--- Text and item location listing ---
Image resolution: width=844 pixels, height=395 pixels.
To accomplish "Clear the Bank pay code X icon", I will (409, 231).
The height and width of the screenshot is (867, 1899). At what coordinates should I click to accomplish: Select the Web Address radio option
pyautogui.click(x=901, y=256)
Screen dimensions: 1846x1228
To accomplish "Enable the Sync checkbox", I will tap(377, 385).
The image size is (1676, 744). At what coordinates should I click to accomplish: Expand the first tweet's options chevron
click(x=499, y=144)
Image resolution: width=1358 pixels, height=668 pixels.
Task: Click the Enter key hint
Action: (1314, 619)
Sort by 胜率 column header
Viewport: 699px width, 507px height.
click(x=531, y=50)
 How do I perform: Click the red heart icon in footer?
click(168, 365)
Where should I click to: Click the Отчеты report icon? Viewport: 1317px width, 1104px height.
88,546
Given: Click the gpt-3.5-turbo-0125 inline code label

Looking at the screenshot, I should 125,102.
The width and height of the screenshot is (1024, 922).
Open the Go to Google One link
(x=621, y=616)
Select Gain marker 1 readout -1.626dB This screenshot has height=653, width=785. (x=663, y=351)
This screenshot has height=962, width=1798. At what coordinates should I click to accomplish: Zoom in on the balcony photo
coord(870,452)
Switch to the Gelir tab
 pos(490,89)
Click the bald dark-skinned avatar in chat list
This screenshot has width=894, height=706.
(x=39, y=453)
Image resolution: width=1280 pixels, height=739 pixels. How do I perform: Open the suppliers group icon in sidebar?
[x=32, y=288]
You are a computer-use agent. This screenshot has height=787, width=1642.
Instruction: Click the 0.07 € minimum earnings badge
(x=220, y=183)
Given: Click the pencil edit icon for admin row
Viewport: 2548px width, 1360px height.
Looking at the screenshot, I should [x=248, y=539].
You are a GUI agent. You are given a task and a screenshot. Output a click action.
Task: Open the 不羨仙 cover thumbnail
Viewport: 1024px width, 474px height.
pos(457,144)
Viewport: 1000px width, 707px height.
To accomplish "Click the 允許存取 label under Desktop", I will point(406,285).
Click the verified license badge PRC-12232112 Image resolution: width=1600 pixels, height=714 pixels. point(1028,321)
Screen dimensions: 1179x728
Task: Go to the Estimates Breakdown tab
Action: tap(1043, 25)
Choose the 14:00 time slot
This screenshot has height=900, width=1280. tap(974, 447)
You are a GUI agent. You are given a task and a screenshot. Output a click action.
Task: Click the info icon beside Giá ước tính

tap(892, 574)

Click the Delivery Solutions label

--- Exercise ---
How many lines of the listing above contain the word "pixels"? Reply with the number only.

--- Response to this task ---
4